C'est la perfection de tout. On se donne à fond dans TOUT.
Par exemple, scolairement, je ne voulais pas avoir de bonnes notes, je voulais briller ! Quand je faisais un truc, je ne voulais pas bien le faire, je voulais parfaitement le faire.
Je me souviens qu'un de mes profs avait halluciné quand je lui avais dit que j'aimais le cinéma. Il avait déjà commencé à me parler de grandes écoles de gestion et de commerce. je lui ai expliqué gentiment que ce n'était pas ce que j'aimais. Je faisais des choses à fond même quand je n'aimais pas ce que je faisais.
Même le sport. Je détestais le sport ! Ca me rendait ouf ! Je n'en faisais que pour le résultat final; comme pour toutes les autres choses.
En vérité, je ne voulais pas me faire plaisir.
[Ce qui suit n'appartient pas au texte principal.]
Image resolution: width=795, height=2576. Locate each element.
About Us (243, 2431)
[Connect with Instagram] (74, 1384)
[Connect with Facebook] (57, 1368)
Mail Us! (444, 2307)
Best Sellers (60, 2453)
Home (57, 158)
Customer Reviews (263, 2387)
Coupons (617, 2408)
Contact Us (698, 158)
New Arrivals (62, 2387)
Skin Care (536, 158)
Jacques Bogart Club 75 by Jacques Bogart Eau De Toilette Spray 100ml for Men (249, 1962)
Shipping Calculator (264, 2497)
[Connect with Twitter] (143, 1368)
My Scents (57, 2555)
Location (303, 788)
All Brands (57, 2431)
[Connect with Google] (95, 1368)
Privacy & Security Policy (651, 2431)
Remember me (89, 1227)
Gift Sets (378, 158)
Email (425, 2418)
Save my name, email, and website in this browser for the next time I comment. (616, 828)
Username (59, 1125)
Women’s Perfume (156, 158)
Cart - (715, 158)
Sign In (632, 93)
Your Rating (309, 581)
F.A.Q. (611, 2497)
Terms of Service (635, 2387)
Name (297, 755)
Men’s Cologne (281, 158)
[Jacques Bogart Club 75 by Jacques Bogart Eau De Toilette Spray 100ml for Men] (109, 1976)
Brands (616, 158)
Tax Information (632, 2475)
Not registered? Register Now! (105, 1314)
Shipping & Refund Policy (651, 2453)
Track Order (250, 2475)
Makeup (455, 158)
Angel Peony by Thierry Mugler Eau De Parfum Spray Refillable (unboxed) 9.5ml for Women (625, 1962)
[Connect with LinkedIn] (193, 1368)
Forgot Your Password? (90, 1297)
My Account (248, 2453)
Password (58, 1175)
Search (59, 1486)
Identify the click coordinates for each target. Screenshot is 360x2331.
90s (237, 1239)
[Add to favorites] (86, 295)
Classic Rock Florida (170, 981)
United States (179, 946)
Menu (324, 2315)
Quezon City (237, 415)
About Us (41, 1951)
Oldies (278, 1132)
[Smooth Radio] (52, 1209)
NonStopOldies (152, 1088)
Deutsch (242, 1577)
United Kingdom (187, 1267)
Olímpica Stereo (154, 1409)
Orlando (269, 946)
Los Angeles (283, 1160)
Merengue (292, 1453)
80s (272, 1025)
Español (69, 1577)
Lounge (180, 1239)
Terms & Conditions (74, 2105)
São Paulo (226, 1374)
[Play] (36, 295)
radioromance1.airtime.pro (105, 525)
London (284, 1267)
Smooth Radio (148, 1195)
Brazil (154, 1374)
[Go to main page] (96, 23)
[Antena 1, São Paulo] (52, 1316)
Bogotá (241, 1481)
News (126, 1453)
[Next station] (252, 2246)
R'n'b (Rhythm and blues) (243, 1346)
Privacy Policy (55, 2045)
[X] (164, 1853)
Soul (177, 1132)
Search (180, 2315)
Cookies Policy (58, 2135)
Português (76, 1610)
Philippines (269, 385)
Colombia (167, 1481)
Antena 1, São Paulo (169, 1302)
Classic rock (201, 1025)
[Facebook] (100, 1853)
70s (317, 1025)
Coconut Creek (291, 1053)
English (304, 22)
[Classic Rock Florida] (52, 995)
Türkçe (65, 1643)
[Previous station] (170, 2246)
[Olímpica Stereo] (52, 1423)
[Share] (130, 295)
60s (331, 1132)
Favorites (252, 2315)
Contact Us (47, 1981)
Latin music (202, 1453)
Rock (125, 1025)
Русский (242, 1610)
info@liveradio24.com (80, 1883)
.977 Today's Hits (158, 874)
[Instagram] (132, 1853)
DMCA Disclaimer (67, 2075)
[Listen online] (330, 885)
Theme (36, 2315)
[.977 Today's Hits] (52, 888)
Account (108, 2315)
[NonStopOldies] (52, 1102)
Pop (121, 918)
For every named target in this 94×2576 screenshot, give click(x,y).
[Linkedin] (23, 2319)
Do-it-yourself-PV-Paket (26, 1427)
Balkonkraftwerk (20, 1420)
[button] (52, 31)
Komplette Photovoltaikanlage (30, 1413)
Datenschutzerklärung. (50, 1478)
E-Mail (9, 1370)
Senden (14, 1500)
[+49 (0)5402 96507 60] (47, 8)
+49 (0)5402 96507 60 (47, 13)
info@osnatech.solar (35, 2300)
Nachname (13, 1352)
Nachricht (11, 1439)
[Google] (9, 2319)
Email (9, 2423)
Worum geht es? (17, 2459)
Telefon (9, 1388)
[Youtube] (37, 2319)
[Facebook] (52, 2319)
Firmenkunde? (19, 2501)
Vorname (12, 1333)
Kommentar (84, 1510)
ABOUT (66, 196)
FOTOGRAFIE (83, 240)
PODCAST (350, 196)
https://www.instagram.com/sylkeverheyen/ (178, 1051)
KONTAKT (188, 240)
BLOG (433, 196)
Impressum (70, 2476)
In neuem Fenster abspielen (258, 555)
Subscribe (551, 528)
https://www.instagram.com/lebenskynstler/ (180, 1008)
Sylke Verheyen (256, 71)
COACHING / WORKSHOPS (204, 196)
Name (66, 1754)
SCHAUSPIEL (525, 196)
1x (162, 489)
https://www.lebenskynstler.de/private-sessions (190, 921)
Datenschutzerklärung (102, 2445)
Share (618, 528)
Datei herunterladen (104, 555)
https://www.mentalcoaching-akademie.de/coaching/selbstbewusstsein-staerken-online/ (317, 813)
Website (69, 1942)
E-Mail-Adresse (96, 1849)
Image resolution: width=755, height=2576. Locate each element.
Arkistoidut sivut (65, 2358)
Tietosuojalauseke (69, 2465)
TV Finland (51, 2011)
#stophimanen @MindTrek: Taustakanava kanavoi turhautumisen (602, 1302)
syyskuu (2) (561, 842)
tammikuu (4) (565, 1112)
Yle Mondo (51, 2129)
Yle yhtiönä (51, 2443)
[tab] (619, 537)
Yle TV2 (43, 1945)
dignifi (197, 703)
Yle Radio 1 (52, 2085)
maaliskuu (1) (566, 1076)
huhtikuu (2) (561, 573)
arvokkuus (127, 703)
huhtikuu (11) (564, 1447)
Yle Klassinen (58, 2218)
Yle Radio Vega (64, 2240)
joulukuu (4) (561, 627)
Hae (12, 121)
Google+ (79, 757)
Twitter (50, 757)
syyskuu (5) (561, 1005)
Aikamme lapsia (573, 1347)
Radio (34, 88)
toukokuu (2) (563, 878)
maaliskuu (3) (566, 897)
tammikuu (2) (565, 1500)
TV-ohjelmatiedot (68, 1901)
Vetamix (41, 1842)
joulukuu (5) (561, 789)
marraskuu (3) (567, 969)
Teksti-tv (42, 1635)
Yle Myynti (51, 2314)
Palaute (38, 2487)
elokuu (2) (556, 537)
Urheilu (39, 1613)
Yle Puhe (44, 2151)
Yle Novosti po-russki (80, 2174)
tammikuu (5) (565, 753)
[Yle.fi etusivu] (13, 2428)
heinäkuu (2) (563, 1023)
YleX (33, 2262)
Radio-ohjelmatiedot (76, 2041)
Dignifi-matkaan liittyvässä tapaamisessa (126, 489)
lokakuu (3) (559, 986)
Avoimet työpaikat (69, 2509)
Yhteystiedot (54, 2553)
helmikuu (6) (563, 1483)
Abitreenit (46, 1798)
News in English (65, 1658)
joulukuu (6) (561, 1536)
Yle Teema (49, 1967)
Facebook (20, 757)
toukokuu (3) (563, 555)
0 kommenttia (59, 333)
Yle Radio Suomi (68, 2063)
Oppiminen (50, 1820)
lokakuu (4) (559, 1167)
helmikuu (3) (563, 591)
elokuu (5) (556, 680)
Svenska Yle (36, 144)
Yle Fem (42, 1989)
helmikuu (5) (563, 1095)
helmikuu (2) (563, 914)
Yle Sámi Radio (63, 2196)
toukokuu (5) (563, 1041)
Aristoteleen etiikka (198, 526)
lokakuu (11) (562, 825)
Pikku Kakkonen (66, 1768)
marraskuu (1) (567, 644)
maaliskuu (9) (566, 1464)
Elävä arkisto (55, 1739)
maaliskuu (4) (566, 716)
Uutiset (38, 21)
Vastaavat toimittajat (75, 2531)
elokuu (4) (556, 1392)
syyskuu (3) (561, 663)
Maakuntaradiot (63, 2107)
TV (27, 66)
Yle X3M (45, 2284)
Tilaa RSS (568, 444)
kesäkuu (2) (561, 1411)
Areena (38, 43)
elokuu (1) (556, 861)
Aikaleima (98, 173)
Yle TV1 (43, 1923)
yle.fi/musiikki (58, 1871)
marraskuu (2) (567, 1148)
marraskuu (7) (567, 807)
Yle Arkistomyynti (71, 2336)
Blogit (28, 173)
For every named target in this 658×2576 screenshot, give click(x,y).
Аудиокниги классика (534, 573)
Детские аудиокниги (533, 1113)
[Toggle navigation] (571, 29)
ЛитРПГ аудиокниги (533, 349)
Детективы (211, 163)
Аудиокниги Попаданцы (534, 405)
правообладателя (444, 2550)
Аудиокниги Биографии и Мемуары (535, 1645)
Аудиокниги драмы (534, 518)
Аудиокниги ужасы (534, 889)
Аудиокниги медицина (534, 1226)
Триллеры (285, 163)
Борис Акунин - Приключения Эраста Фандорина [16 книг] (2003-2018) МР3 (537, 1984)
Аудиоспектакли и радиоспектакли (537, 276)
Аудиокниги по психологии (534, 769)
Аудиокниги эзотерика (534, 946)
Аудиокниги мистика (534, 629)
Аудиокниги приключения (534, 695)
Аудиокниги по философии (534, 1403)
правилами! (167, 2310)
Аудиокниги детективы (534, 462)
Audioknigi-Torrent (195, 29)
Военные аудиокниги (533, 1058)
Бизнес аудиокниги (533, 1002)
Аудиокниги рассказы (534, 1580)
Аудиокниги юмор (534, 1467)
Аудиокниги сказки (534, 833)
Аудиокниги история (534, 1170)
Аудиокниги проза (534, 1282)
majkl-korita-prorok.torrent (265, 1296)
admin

Je m'en fichais. Je voulais juste me dépenser, me donner à fond... peut-être me rendre volontairement malheureuse. Ma mère me l'avait dit, une fois: "Liore, on dirait que tu t'interdis d'être heureuse !". Je ne le faisais pas vraiment exprès.
Lol. Bon, je vous raconte tout ça, mais je voulais m'attarder sur autre chose, en fait ! XD.
L'anorexie mentale, au fond, ce n'est pas qu'une histoire de poids, c'est dû à des désordres psychologiques profonds. Et, en maigrissant, on jette notre souffrance contre nous et contre notre corps. C'est comme si qu'on essayait de se prouver à nous-mêmes que l'on est forte, que l'on est parfaite. On se lance nos propres défis en mettant la barre toujours plus haut.
Je savais exactement à quel endroit je devais maigrir.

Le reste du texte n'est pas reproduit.